For real numbers [MATH]0\lt x\lt \frac{\pi}{2}[/MATH], prove that $\cos^2 x \cot x+\sin^2 x \tan x\ge 1$.

My solution:

First, note that we can rewrite $\cos^2 x \cot x+\sin^2 x \tan x$ as [MATH]\frac{\cos^3 x}{\sin x}+\frac{\sin^3 x}{\cos x}[/MATH].
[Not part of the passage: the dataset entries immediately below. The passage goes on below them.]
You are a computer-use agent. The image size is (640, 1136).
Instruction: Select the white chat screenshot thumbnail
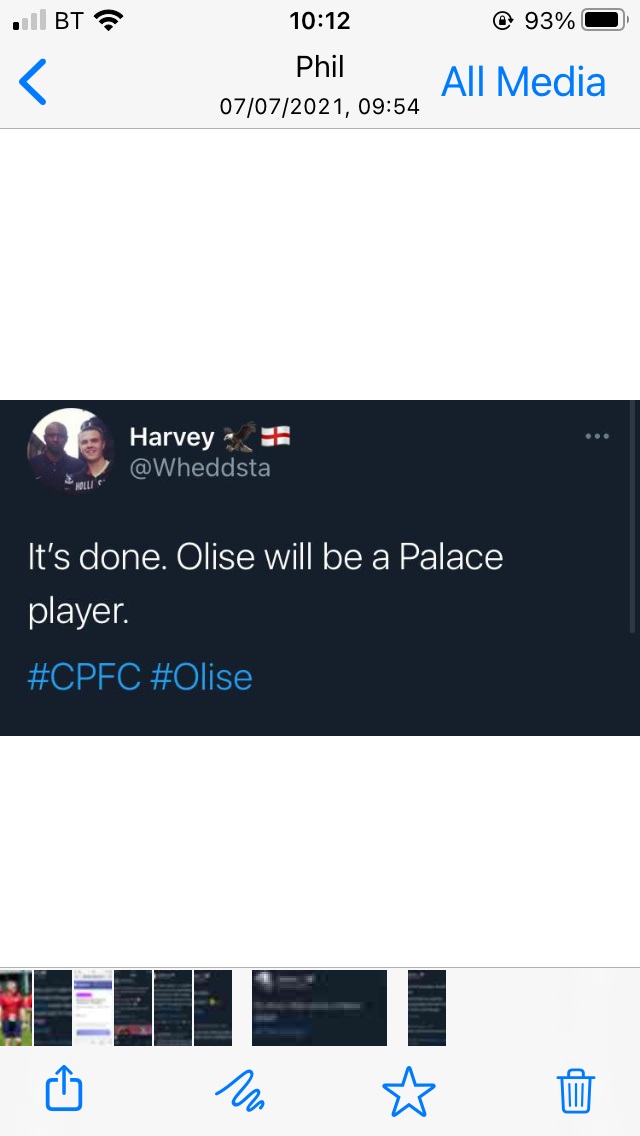[93, 1007]
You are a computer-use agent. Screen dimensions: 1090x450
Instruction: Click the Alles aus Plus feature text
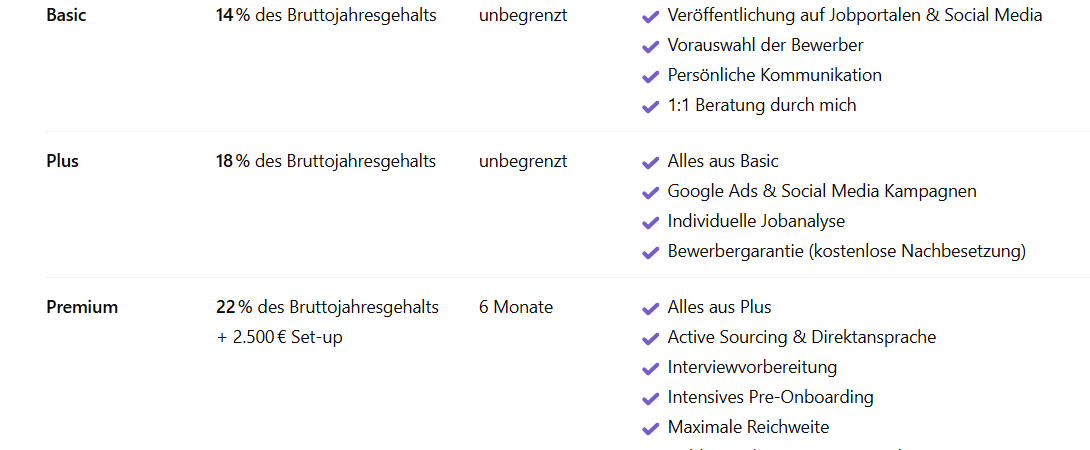[x=719, y=307]
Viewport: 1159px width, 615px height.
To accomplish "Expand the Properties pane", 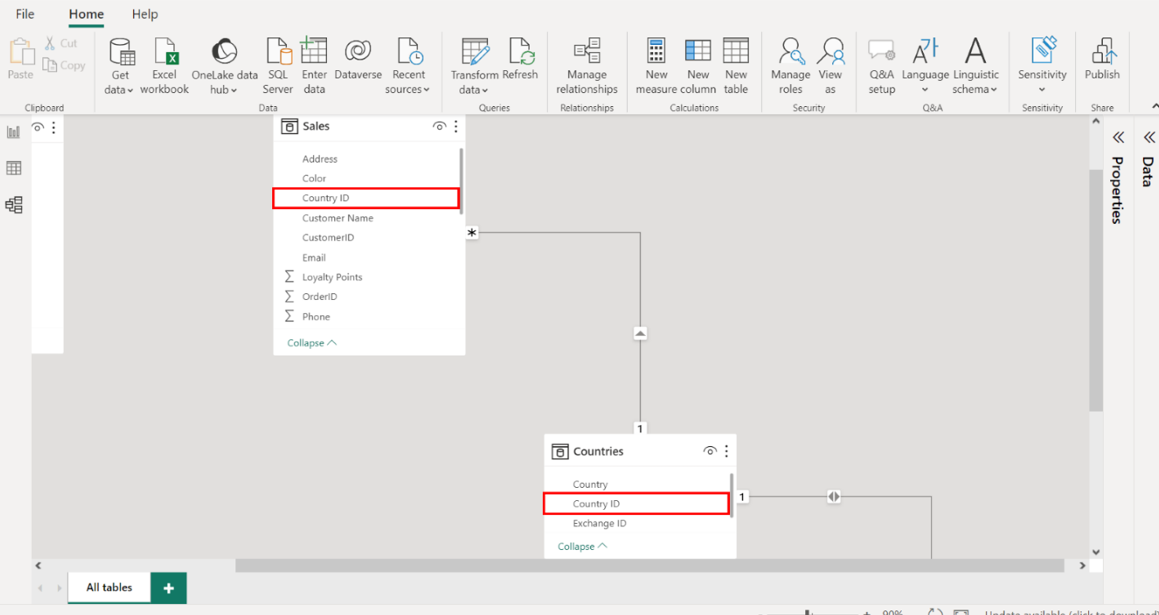I will coord(1118,137).
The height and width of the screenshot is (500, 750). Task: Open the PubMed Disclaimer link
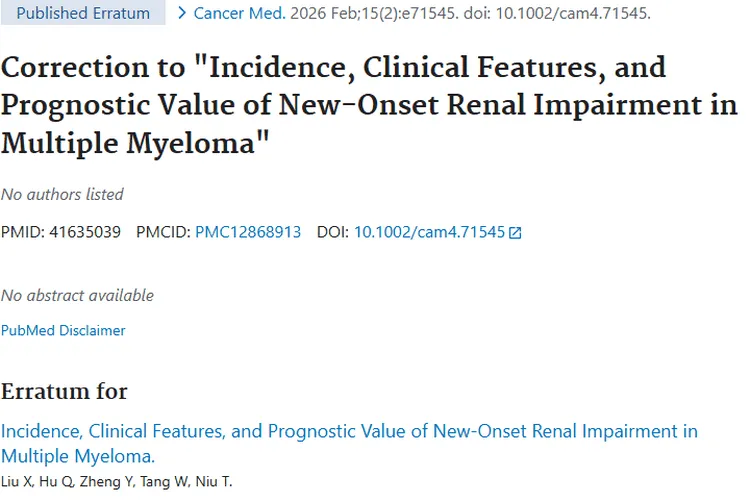pos(63,330)
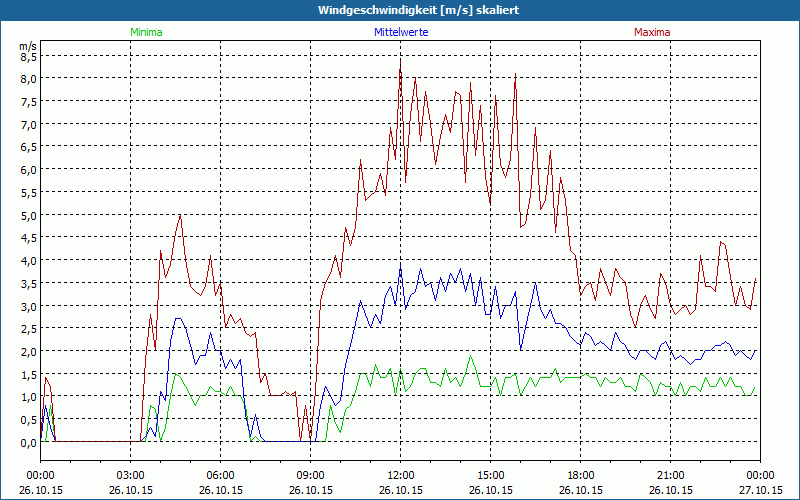The image size is (800, 500).
Task: Click the 27.10.15 date label
Action: click(760, 490)
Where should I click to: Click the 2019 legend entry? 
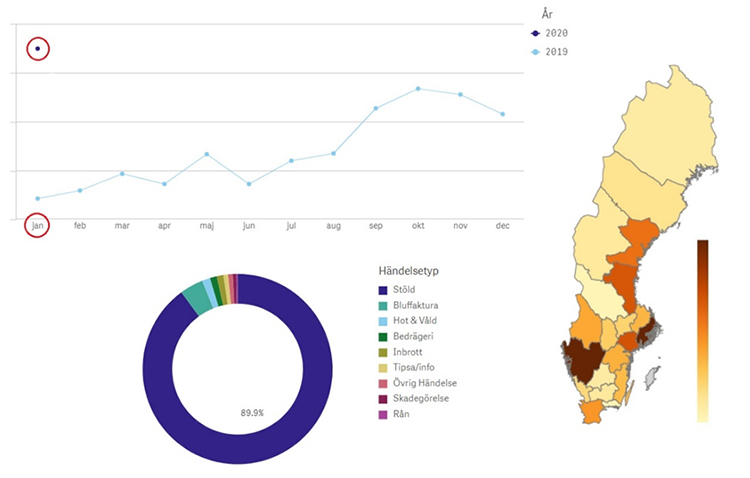(553, 51)
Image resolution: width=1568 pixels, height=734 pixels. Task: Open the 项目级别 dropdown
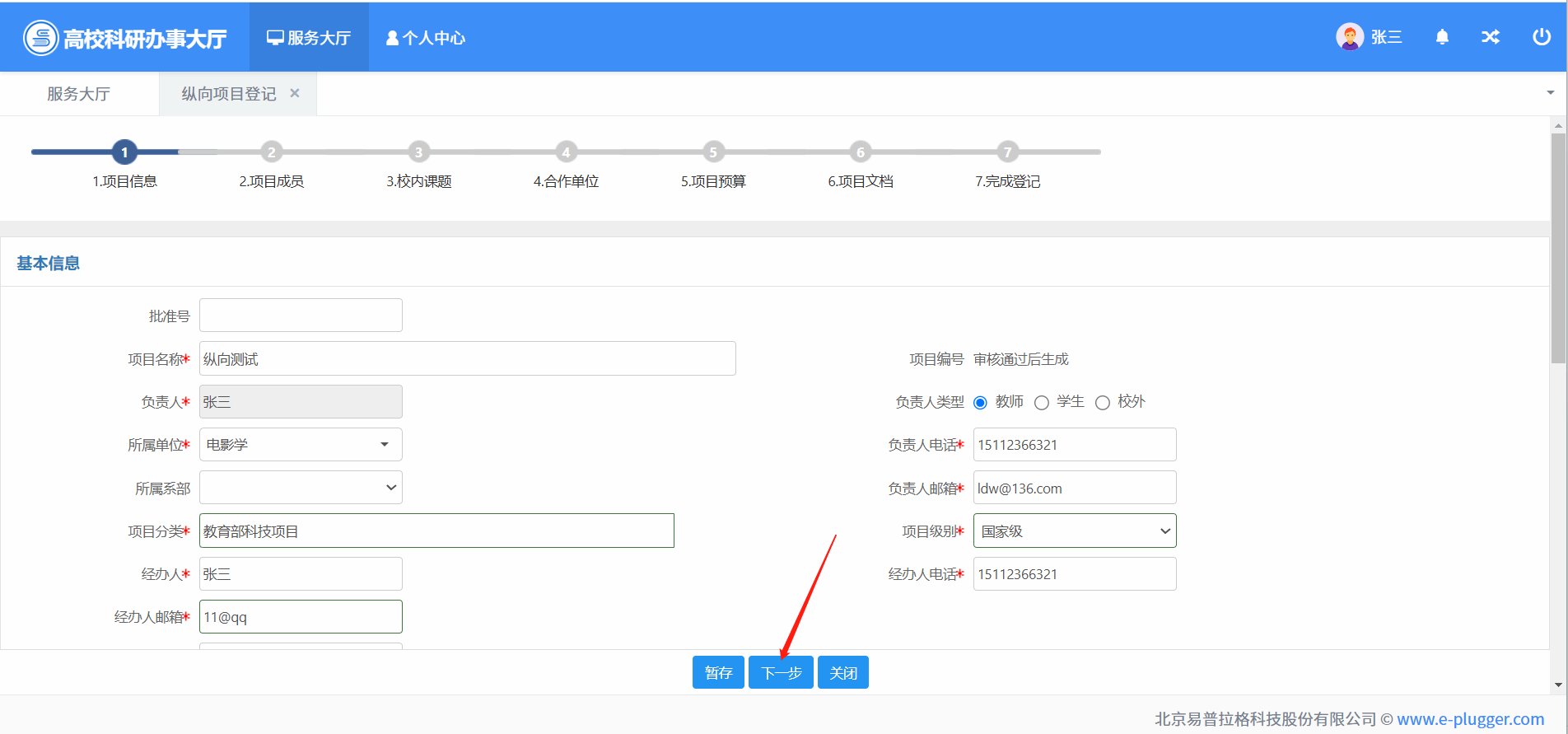[1074, 531]
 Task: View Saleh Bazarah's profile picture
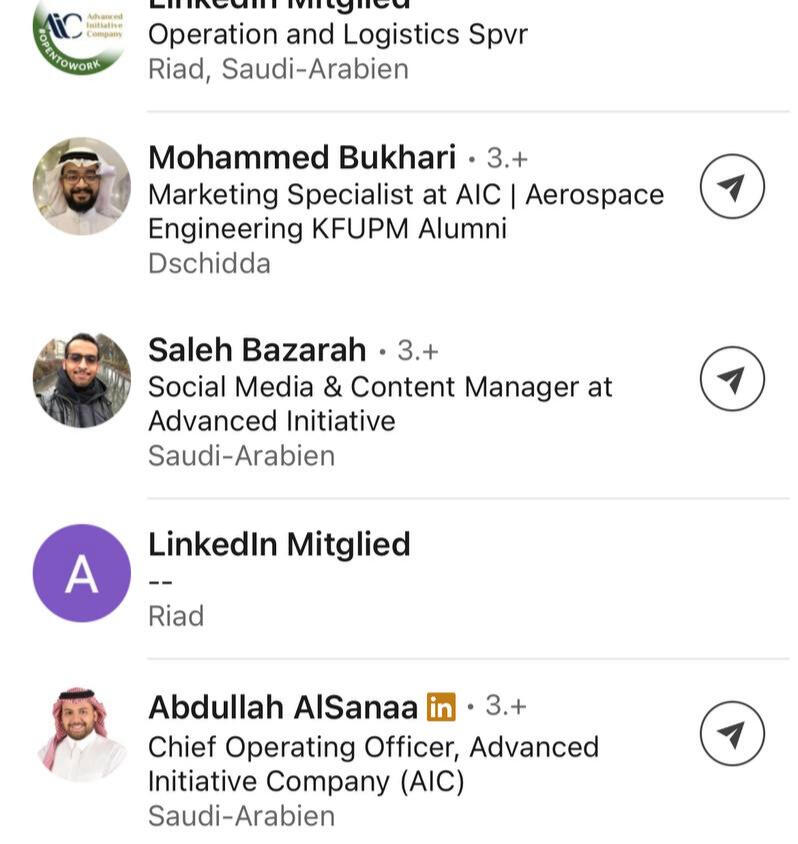click(x=81, y=380)
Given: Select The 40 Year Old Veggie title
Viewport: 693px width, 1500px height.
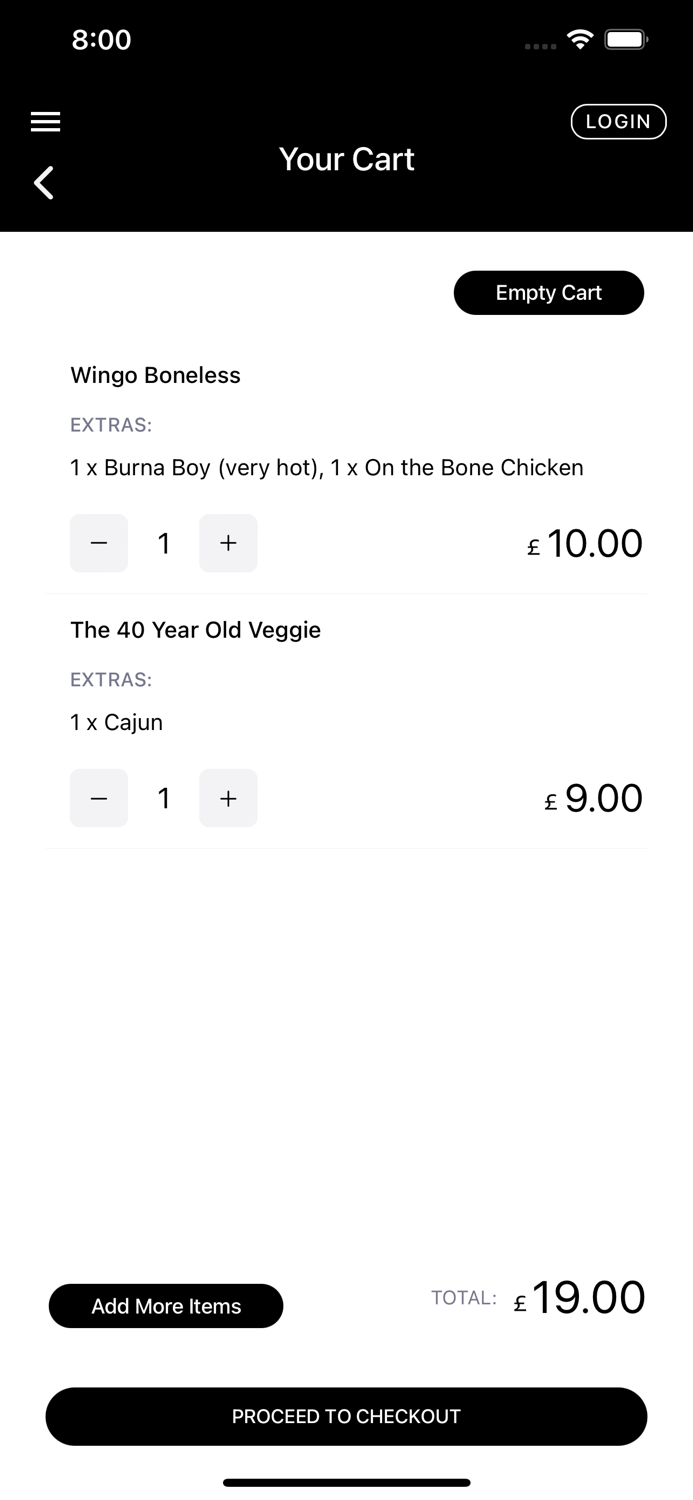Looking at the screenshot, I should click(195, 630).
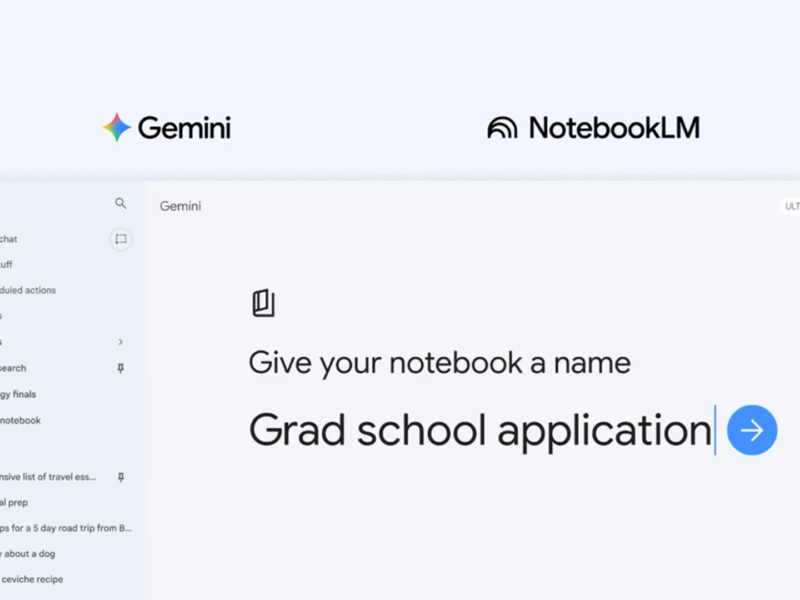This screenshot has width=800, height=600.
Task: Expand the sidebar section with the chevron arrow
Action: pyautogui.click(x=121, y=342)
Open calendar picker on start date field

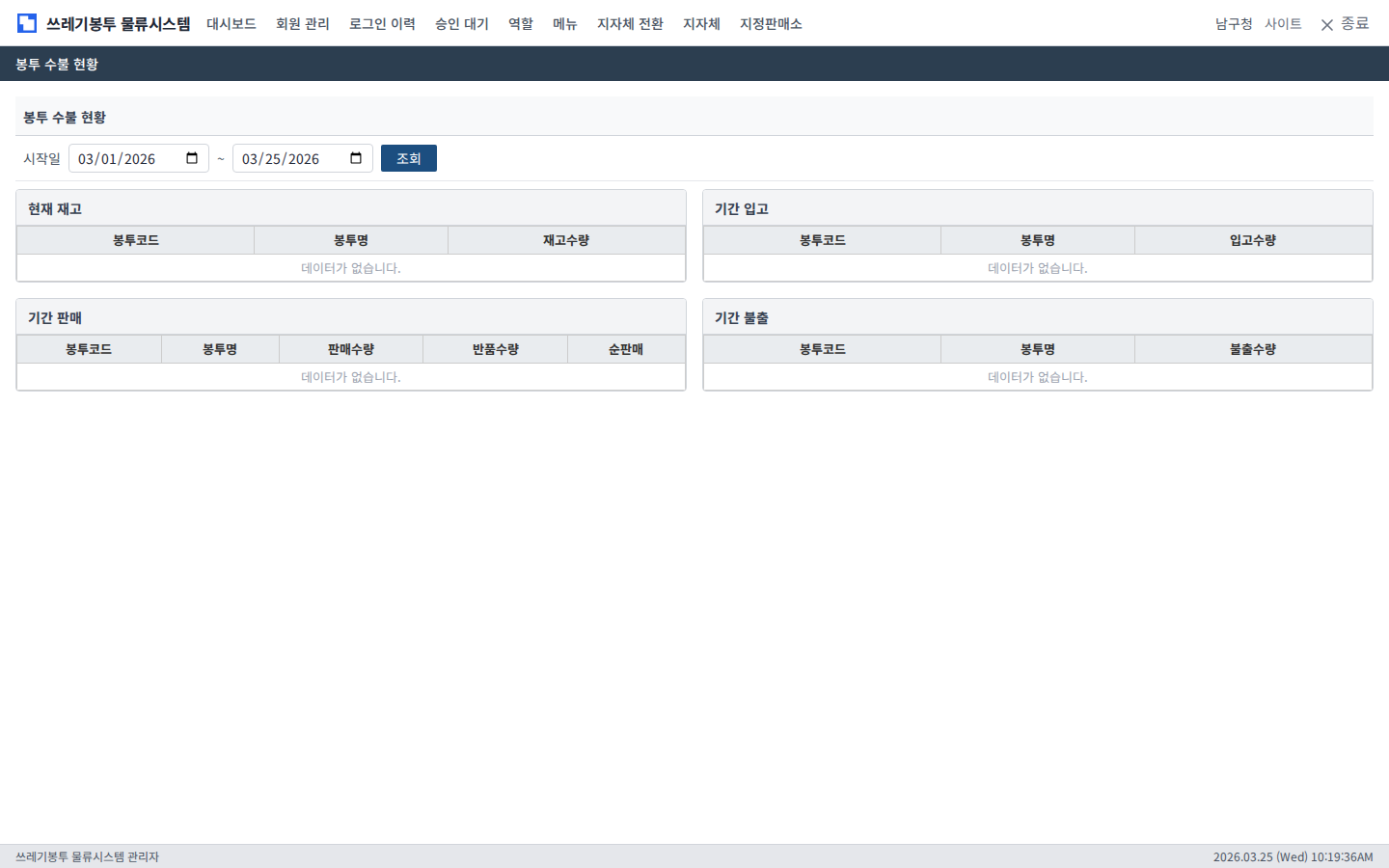coord(192,158)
For the domain [MATH]0\lt x\lt \frac{\pi}{4}[/MATH], we have $\cos^3 x\gt \sin^3x,\,\dfrac{1}{\sin x}\gt \dfrac{1}{\cos x}$, so by the rearrangement inequality we have:

\begin{align*}\cos^2 x \cot x+\sin^2 x \tan x=\dfrac{\cos^3 x}{\sin x}+\dfrac{\sin^3 x}{\cos x}&\ge \dfrac{\cos^3 x}{\cos x}+\dfrac{\sin^3 x}{\sin x}\\&=\cos^2x+\sin^2 x\\&=1\end{align*}

By the same token, for the domain [MATH]\frac{\pi}{4}\le x\lt \frac{\pi}{2}[/MATH], we have $\sin^3 x\gt \cos^3x,\,\dfrac{1}{\cos x}\gt \dfrac{1}{\sin x}$, so by the rearrangement inequality we also have:

\begin{align*}\cos^2 x \cot x+\sin^2 x \tan x=\dfrac{\sin^3 x}{\cos x}+\dfrac{\cos^3 x}{\sin x}&\ge \dfrac{\sin^3 x}{\sin x}+\dfrac{\cos^3 x}{\cos x}\\&=\sin^2x+\cos^2 x\\&=1\end{align*}

Combining the two yields the result.